The frequent, high-profile discussions show the great importance the CPC attaches to the efforts to combat intra-Party corruption, and these efforts will continue till corruption is rooted out from the Party. Besides the targets of "big tigers" and "foxes", "swatting the flies" has also been attached increasing importance.

The Chinese people know that "big tigers" mean corrupt high-ranking officials, "foxes" refer to corrupt officials and criminal suspects who flee to other countries and regions to escape punishment, and "flies" mean lower-level officials and workers who force common folks to pay bribes to get things done.

The CCDI statistics released earlier this year show that about 610,000 officials were punished for violating Party discipline last year. Among them, 49 were officials above the vice-minister/governor level while 3,144 were above the bureau level.

For the past eight years, the "fox hunting campaign" has helped bring a few thousand criminal suspects back to China to be tried in court and punished for their crimes.

Of the lower-level officials punished last year, more than 61,000 were reportedly rural grassroots cadres. Many can decide how much a family can get from government subsidies for growing crops, and housing and healthcare. The fact that in land acquisition deals hundreds of millions of yuan change hands shows that without effective supervision, a big portion of the money can go into the pocket of corrupt rural grassroots cadres.

One of the officials punished last year was the head of a city's medical emergency service center in Xi'an of Shaanxi province. He not only took bribes worth thousands of yuan but also neglected his duty at a time when the entire society was mobilized to combat the COVID-19 pandemic.

The smallest "fly" caught last year could be a social worker at the community level in Tianjin. He was put under investigation by the local supervision department for serious breach of laws and regulations. As a contract employee of a local residential community, the man is assumed to have taken a huge amount of bribes.
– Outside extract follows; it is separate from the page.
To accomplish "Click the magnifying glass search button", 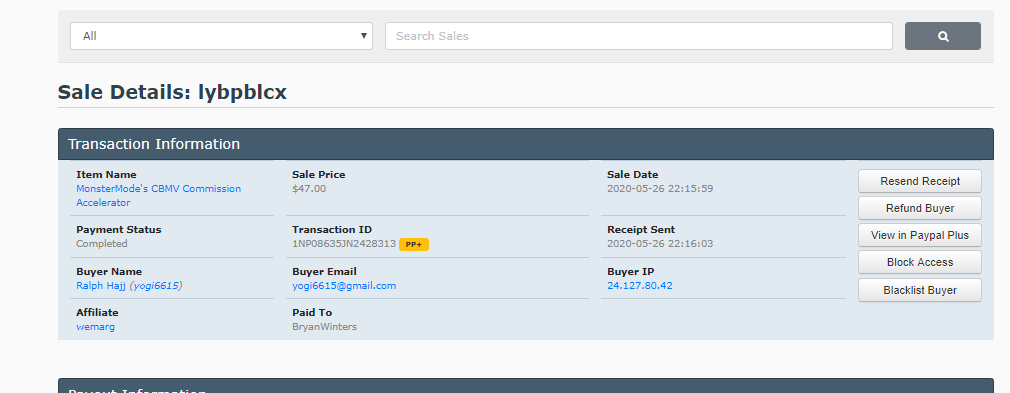I will [x=942, y=36].
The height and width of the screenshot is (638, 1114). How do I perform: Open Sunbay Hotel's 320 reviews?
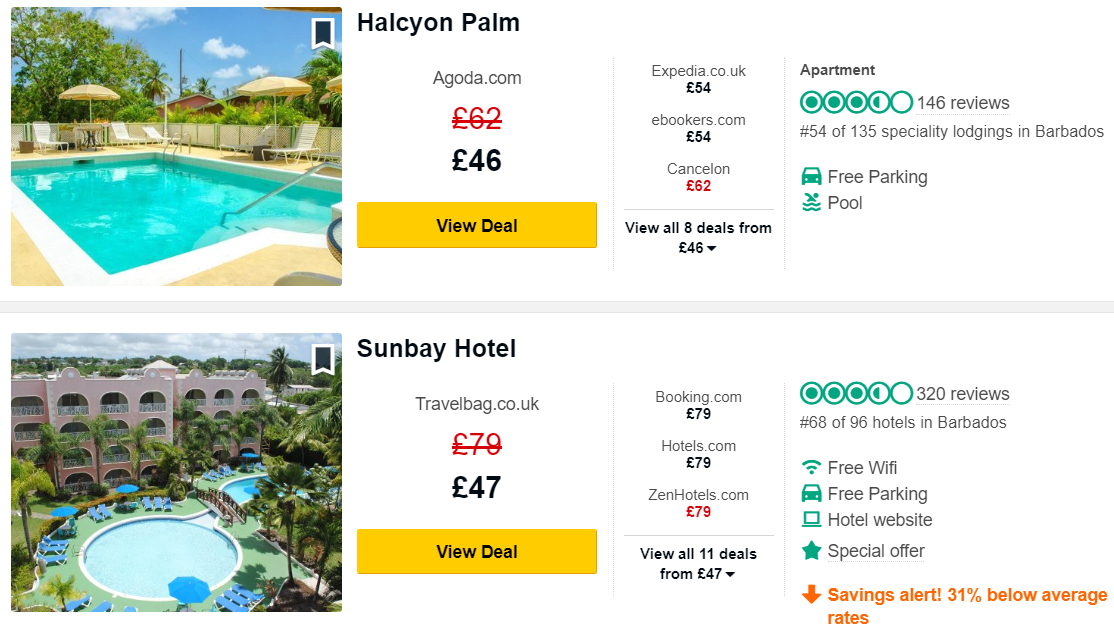963,394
Data also show that 17,000 people were among those who were investigated and punished last year, indicating that the supervisors now consider bribing a serious violation of law. Earlier, those giving bribes were usually considered victims and thus subjected to light punishment. But the CCDI's new rules have made bribing a corrupt practice too.

The corruption cases and unhealthy practices exposed at the lower level last year should be carefully studied. By dissecting the cases, we can find loopholes in the governance mechanism, which can help the authorities to plug them and build a solid network that will protect the people against not only the "big tigers" and "foxes" but also the "flies".

The author is former deputy editor-in-chief of China Daily.